Impacto da Guerra na América Latina e Caribe
A Comissão Econômica para a América Latina e o Caribe (Cepal) publicou um estudo que analisa o impacto da guerra no Golfo Pérsico na região. Embora os países da América Latina e Caribe tenham uma exposição comercial e logística direta limitada em relação ao conflito, a região já foi afetada pela guerra pelo canal de transmissão da inflação.

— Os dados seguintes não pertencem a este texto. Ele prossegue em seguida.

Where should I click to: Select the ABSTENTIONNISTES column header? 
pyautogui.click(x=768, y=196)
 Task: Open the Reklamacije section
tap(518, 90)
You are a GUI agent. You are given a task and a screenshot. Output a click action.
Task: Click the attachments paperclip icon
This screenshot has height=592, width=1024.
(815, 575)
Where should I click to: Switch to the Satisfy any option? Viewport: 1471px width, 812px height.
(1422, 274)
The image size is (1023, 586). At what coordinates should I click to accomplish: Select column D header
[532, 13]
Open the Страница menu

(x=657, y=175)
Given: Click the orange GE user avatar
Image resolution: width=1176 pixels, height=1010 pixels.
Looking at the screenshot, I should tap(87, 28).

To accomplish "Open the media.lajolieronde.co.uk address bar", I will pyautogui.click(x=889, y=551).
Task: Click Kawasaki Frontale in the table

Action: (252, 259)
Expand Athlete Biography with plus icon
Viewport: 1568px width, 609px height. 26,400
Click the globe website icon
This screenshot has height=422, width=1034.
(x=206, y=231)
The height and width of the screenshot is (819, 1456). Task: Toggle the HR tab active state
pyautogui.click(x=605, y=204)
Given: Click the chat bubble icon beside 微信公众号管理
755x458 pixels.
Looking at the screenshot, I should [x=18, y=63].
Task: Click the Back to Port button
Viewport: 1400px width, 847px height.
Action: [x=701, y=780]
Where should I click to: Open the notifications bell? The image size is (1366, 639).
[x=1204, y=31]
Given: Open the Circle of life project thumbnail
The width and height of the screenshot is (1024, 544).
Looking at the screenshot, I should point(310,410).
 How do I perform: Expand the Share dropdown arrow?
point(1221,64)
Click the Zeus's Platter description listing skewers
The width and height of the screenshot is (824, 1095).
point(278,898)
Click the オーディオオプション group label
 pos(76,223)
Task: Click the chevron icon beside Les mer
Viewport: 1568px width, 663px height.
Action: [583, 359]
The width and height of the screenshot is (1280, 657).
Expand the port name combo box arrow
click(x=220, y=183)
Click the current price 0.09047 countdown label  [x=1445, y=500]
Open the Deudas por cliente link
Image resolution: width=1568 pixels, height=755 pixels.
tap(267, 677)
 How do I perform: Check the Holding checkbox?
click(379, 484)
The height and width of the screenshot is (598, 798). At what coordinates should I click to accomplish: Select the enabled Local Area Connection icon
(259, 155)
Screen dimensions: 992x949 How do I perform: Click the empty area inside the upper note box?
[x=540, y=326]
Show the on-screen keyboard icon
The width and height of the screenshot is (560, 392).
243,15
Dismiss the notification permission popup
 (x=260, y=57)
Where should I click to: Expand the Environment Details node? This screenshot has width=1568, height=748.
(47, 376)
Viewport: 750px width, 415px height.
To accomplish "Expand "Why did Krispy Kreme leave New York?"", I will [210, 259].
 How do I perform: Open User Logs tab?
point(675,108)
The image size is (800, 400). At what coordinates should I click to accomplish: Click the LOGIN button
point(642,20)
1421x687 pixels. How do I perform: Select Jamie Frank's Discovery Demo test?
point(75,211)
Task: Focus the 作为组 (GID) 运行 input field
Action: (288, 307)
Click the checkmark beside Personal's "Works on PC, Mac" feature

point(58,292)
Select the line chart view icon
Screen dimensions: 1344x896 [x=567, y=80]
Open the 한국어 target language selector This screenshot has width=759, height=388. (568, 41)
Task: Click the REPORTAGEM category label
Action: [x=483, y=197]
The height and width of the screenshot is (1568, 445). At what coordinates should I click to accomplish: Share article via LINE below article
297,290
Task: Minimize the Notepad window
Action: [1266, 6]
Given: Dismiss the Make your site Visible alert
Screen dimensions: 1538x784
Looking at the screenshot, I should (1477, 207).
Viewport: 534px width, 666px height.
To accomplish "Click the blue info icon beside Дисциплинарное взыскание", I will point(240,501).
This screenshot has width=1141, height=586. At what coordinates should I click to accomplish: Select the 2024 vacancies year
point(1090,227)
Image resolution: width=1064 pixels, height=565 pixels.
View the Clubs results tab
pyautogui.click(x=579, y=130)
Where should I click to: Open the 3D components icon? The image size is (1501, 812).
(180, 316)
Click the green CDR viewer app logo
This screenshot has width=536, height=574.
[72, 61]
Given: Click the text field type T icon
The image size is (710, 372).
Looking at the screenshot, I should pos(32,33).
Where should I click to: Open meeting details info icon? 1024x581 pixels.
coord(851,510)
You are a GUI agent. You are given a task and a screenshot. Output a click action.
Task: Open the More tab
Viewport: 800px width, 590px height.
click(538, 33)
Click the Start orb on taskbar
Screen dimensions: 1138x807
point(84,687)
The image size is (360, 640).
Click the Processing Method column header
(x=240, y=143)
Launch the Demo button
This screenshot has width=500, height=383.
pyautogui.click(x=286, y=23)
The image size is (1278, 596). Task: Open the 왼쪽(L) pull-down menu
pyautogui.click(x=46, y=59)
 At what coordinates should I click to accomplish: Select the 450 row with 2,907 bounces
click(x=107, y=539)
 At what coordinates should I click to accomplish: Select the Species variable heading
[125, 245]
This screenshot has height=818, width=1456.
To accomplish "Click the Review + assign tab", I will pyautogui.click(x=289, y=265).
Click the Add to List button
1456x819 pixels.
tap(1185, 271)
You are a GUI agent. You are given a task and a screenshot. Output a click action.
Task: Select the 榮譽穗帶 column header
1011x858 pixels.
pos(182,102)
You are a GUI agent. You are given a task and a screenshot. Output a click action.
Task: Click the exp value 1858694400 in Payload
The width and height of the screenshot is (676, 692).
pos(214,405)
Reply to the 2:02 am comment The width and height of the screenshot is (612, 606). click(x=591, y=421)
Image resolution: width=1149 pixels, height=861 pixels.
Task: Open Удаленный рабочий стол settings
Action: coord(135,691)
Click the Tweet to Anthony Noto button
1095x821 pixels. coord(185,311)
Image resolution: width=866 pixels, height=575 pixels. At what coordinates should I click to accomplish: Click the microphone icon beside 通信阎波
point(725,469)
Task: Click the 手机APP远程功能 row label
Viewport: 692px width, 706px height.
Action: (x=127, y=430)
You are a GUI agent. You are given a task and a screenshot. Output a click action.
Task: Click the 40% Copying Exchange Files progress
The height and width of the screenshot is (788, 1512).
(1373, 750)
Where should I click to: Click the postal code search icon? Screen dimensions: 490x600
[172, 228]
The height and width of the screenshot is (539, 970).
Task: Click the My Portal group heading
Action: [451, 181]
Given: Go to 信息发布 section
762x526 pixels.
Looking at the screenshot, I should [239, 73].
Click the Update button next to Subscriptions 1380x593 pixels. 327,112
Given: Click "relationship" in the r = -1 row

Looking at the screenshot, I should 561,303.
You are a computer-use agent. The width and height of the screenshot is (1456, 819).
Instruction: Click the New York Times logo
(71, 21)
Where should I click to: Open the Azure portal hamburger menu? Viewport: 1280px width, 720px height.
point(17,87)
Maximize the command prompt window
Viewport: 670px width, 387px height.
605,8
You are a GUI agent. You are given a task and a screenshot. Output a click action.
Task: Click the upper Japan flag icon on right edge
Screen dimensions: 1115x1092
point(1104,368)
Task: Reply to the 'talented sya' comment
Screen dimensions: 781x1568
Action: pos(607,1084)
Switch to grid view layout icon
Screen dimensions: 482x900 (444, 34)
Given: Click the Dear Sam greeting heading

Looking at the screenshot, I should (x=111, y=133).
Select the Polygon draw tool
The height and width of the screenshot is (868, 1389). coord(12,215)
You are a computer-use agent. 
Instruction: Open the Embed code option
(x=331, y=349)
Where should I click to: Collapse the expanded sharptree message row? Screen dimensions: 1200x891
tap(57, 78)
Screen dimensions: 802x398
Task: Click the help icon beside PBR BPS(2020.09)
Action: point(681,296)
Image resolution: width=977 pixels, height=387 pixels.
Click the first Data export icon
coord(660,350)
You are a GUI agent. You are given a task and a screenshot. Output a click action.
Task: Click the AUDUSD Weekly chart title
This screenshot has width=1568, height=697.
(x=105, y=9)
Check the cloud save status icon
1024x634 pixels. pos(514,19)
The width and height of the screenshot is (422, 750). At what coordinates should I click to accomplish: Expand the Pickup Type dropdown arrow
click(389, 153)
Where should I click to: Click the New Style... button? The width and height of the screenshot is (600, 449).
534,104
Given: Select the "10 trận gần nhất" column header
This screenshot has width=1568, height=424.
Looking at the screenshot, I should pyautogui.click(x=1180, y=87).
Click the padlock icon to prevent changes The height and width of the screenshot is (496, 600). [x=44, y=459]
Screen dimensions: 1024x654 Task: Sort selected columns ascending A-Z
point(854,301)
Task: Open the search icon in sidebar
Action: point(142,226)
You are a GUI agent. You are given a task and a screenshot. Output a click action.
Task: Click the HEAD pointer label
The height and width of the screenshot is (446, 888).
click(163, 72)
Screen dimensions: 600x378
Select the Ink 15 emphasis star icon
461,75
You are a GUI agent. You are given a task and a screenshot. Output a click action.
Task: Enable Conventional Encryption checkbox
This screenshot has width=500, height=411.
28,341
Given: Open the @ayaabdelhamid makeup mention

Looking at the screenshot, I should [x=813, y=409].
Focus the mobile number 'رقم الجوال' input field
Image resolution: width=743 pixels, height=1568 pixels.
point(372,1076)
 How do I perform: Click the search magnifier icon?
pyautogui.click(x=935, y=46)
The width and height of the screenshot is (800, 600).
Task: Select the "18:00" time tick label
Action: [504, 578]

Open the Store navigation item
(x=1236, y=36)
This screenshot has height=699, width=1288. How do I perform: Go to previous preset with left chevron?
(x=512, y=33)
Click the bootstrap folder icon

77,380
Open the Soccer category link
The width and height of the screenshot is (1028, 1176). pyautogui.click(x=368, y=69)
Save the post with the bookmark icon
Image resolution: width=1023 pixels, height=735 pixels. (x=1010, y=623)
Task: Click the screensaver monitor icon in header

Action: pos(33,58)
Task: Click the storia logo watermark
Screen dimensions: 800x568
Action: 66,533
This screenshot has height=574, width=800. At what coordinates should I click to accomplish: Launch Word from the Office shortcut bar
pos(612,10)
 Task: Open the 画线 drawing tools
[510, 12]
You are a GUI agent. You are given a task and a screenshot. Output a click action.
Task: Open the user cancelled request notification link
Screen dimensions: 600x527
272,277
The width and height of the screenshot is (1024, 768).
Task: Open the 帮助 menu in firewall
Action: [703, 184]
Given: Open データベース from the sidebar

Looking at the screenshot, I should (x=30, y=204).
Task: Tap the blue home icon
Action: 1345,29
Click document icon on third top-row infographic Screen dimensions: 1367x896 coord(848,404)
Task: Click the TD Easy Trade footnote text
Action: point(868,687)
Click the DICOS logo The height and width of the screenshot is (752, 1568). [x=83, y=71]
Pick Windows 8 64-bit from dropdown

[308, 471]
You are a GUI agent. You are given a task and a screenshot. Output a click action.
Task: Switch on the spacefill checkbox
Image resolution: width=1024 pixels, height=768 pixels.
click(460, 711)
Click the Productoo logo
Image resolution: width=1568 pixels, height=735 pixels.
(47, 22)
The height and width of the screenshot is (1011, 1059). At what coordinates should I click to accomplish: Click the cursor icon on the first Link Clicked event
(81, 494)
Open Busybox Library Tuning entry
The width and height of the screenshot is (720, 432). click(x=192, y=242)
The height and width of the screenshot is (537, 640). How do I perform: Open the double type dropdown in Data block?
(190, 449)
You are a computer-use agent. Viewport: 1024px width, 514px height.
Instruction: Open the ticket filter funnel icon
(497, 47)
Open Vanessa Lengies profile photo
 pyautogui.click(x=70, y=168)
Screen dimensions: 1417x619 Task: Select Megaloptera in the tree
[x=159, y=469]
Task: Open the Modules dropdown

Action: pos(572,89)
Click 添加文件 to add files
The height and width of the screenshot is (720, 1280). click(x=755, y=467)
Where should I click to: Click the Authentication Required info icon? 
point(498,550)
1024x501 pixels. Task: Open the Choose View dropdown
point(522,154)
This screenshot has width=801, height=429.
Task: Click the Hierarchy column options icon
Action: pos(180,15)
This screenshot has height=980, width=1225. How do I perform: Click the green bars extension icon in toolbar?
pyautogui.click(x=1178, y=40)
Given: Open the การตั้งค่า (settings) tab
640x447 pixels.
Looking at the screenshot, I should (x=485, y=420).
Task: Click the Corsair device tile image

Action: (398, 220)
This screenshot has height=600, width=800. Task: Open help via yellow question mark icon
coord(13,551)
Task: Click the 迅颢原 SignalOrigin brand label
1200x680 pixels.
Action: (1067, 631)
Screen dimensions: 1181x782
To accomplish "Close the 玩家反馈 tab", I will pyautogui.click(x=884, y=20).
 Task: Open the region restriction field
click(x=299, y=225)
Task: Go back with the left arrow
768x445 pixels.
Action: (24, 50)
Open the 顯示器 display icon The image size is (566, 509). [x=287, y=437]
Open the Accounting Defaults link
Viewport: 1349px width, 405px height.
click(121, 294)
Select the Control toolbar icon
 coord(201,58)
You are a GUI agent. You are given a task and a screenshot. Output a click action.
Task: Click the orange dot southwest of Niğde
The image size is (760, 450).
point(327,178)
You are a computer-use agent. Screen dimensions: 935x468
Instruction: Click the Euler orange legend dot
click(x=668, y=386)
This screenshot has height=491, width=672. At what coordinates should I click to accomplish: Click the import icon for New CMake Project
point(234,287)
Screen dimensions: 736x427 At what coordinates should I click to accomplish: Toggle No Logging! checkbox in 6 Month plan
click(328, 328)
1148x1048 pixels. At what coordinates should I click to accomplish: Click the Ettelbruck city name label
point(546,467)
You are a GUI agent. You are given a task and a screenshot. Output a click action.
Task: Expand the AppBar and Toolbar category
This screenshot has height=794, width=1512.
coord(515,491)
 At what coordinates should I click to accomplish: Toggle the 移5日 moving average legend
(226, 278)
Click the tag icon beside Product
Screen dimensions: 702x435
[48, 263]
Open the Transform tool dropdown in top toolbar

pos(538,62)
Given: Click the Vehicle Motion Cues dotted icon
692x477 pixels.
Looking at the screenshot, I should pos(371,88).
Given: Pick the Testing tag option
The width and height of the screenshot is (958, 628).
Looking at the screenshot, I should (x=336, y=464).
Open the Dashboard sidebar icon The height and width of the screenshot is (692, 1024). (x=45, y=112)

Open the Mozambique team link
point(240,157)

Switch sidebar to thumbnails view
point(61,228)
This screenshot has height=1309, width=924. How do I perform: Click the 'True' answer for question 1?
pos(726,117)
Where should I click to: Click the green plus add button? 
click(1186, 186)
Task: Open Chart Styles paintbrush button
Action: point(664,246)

O estudo destaca que a região se encontra em uma posição relativamente mais favorável em comparação com regiões como a Ásia ou a Europa, devido ao fato de que algumas das maiores economias da região são exportadoras líquidas de hidrocarbonetos. No entanto, o choque energético pode se traduzir em pressões inflacionárias, disrupções nas cadeias de suprimento e um eventual endurecimento das condições financeiras internacionais.
- A inflação é o principal canal de transmissão do choque energético para as economias da América Latina e do Caribe.
- O aumento dos preços do petróleo e de outros produtos básicos gerou pressões inflacionárias na região.
- A Cepal cita os canais comercial, fiscal, de preços, de desaceleração da economia mundial, financeiro e de política monetária como possíveis canais de transmissão do choque energético.
O estudo também destaca que a região conta com uma matriz elétrica excepcionalmente limpa, com geração de eletricidade proveniente de fontes renováveis ultrapassando 64%. Isso atenua a transmissão do choque energético para os custos de geração de eletricidade.
A Cepal alerta que o encarecimento dos fertilizantes põe em risco os rendimentos agrícolas das colheitas e exerce pressão de alta sobre os preços dos alimentos. O Brasil está particularmente exposto a esse canal, por sua condição de grande exportador agrícola que depende em grande medida de fertilizantes importados.
Em resumo, o impacto da guerra na América Latina e Caribe foi principalmente na inflação, com pressões inflacionárias geradas pelo aumento dos preços do petróleo e de outros produtos básicos. A região deve estar atenta aos possíveis efeitos totais no ano e tomar medidas para mitigar os impactos negativos.